**Page text**

Ford transformed American life and the workplace with the Model T
automobile and the factory assembly line. He was a proponent of farm
mechanization, but a number of his ideas for agriculture never took hold
during his lifetime. In fact, he felt so stymied by politicians and
critics in America that he took his plans to Brazil instead.
Ford was among the first to see the agriculture potential in the Amazon
jungle where he cleared land for a rubber tree plantation.
Unfortunately, he didn’t see the ecological problems and dangers lurking
in the rain forest. His farm managers and workers were bitten by pit
vipers, chased by crocodiles, swarmed by insects and contracted tropical
diseases.
The account of Ford’s misadventures in South America is captured in a
new book, Fordlandia, by Greg Grandin. It chronicles the rise and fall
of Henry Ford’s forgotten jungle city named Fordlandia.
The story picks up in the 1920s after the American Farm Bureau
Federation supported Ford in his efforts to acquire the World War I
nitrate munitions plant at Muscle Shoals, Ala. Ford wanted the
unfinished defense project on the Tennessee River in order to produce
fertilizer and hydroelectric power. As his offer to buy dragged on in
Congress, Ford became frustrated and abruptly dropped out. Farm Bureau
persisted until Muscle Shoals emerged as part of the Tennessee Valley
Authority under President Roosevelt.
Author Grandin reported that Ford spent tens of millions of dollars and
two decades in building two American-style towns and a rubber plantation
in Brazil, remnants of which still exist. Walt Disney visited Fordlandia
in 1941 and released a documentary about it. Later he would develop
plans for his own namesake towns.

**Material provided**

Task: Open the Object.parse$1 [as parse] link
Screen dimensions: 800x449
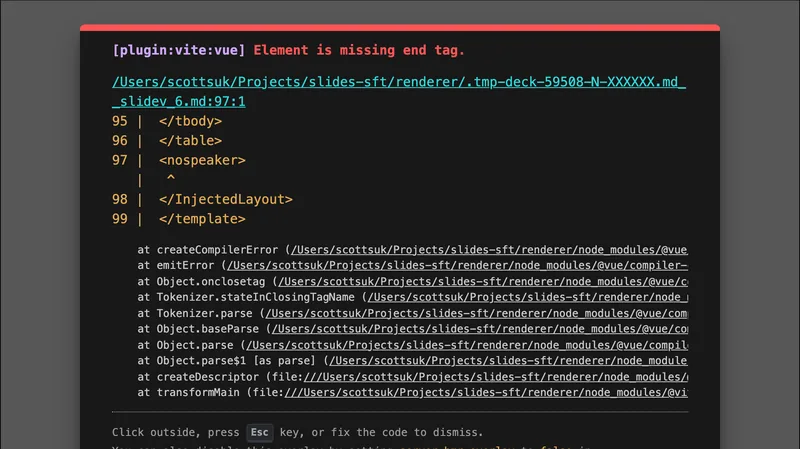Action: pos(508,361)
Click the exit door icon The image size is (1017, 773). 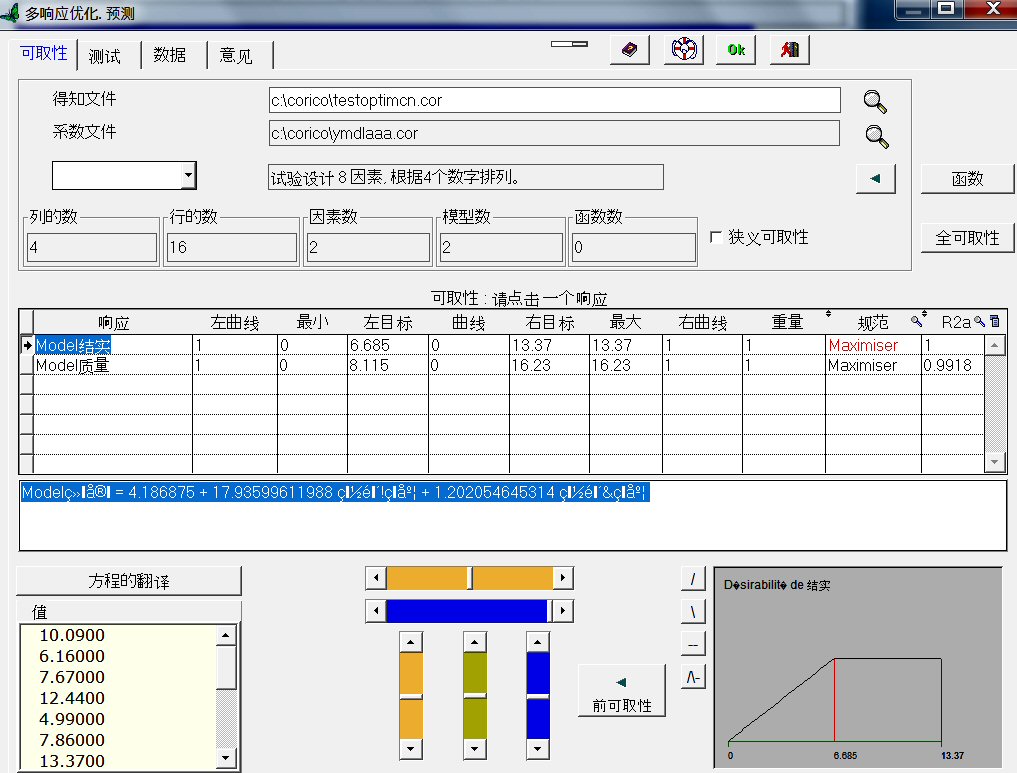click(x=790, y=49)
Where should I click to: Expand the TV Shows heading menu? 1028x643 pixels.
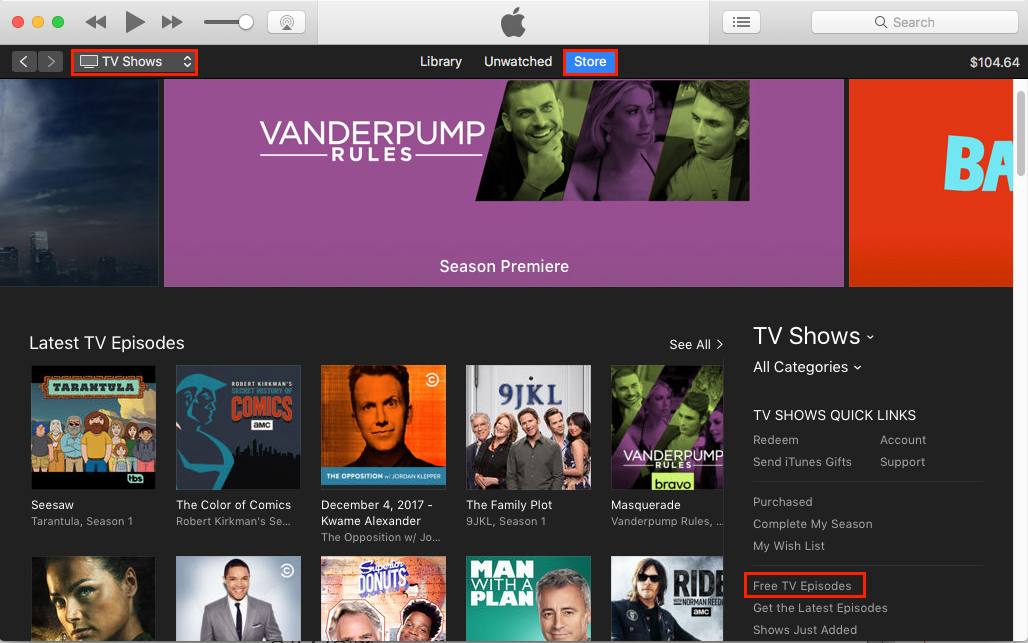click(x=814, y=336)
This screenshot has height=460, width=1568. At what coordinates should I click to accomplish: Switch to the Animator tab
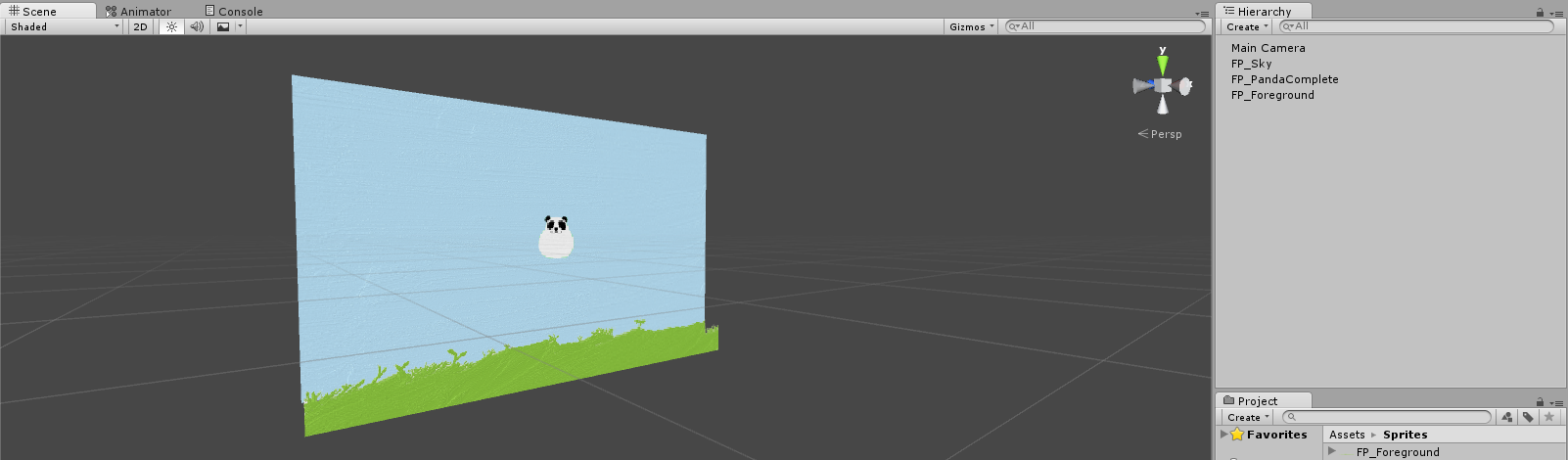pos(138,11)
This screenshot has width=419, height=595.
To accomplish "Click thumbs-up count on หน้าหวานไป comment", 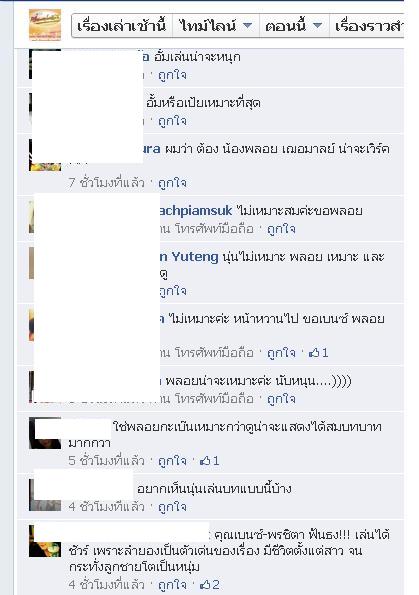I will [319, 353].
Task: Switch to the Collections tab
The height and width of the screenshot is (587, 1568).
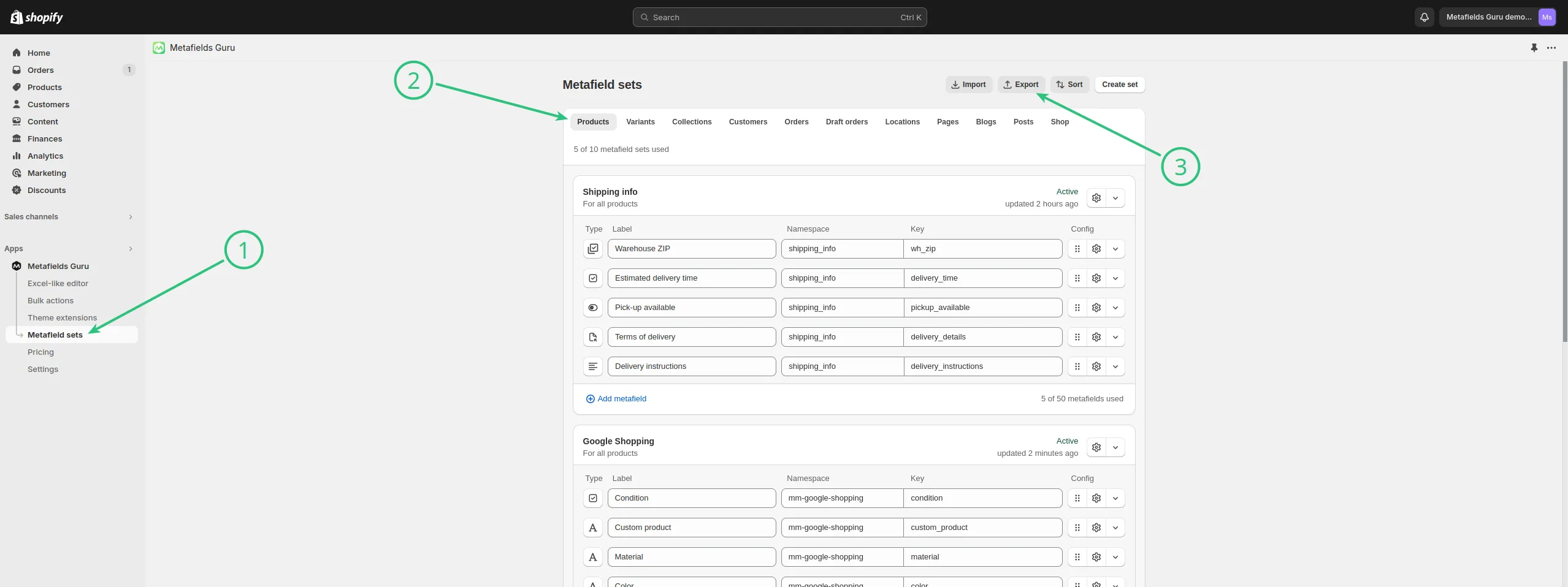Action: click(691, 122)
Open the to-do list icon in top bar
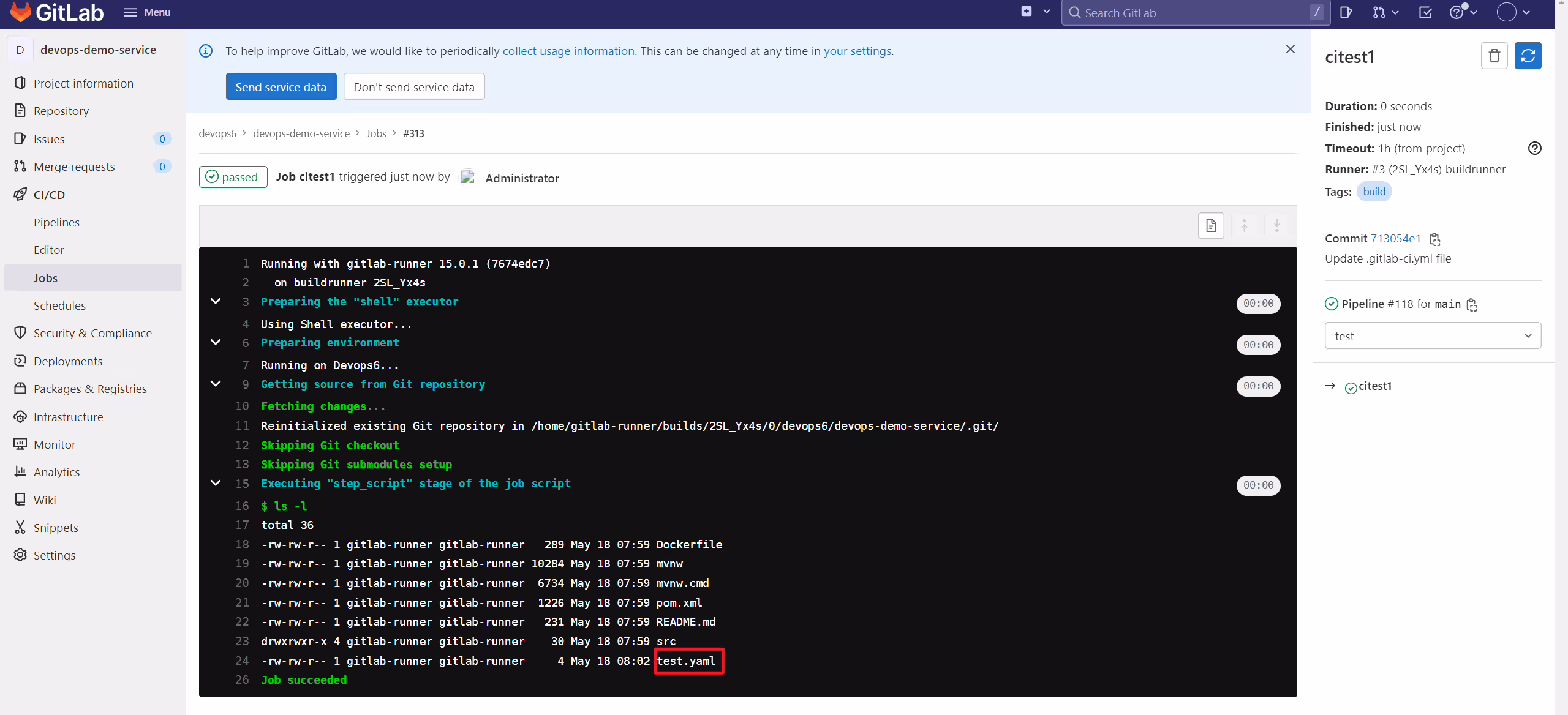 pos(1425,12)
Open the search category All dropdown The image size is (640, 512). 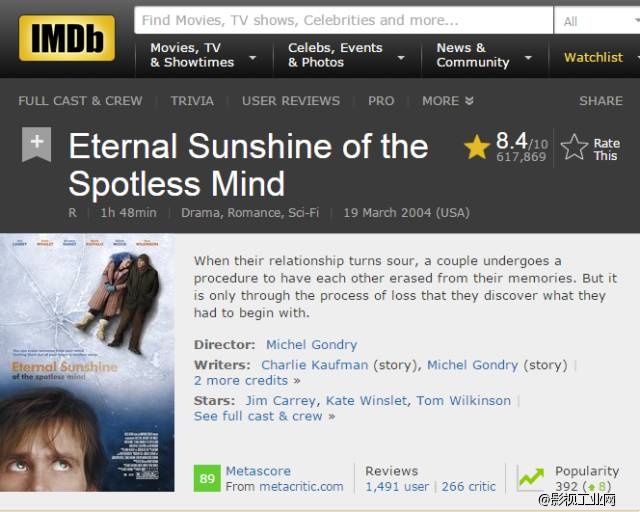coord(595,20)
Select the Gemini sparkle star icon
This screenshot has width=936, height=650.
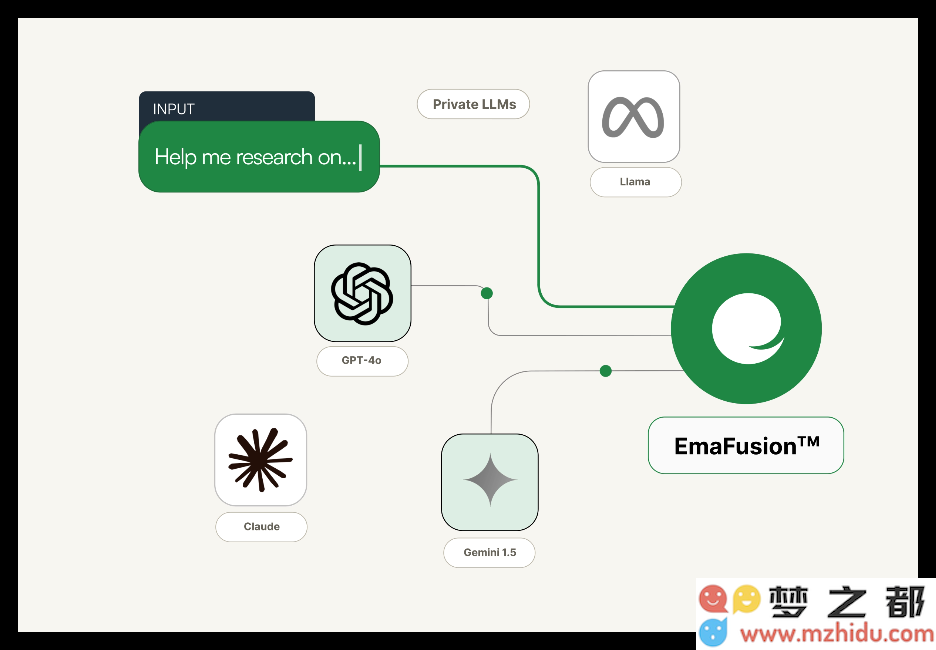pos(490,482)
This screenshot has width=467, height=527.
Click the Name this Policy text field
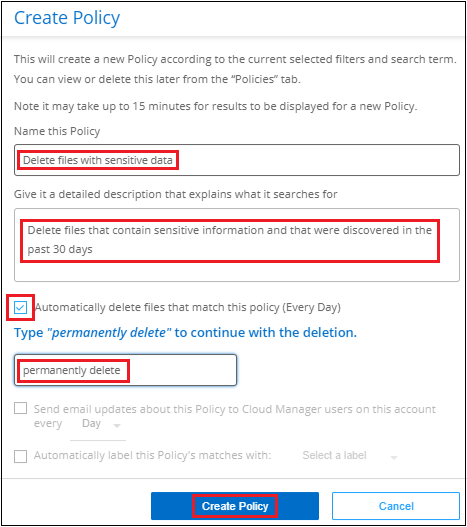[x=237, y=160]
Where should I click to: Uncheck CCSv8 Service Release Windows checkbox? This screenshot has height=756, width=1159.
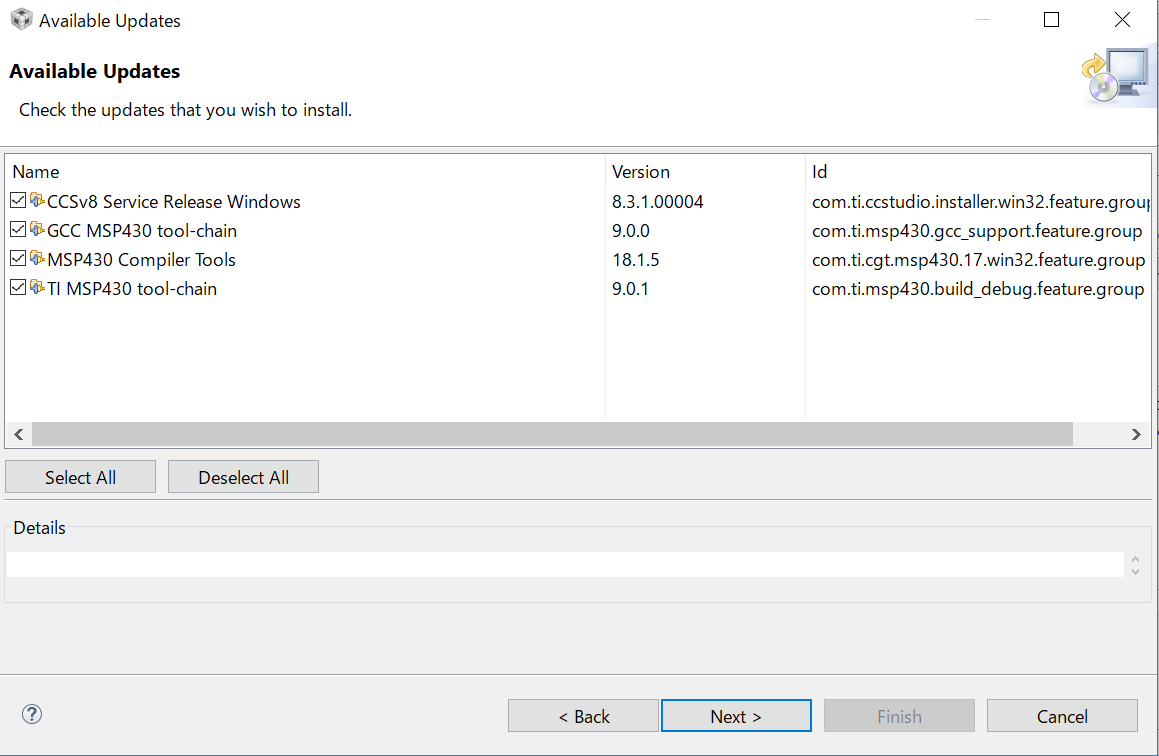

**What needs to be done**
Write a continuation of the passage about Henry Ford's Fordlandia venture in Brazil, starting right after its final sentence.

**Written answer**
Ford’s great vision was to meld agriculture and industry. He believed
the factory worker should have a few acres of land to grow fruit and
vegetables for his family and market the rest nearby. Instead of
residing in a circular metropolis, workers would live in long, thin
cities alongside farms.
Ford was an advocate of small hydroelectric projects to loosen the grip
of the energy trust—similar to the renewable fuels push today to lessen
dependence on oil. His scientists experimented with new uses for
soybeans and even built a car body out of plastic made from soybeans.
The project was scrapped because the process required formaldehyde—not a
desirable new car smell.
“With one foot in agriculture and the other in industry, America is
safe,” said Ford. No doubt he would embrace mainstream agriculture, city
farmers, gardeners and locavores today, not just for the food, but the
lessons he thought farming taught people. Fordlandia was a bust, but
Henry Ford’s firm belief in agriculture was not.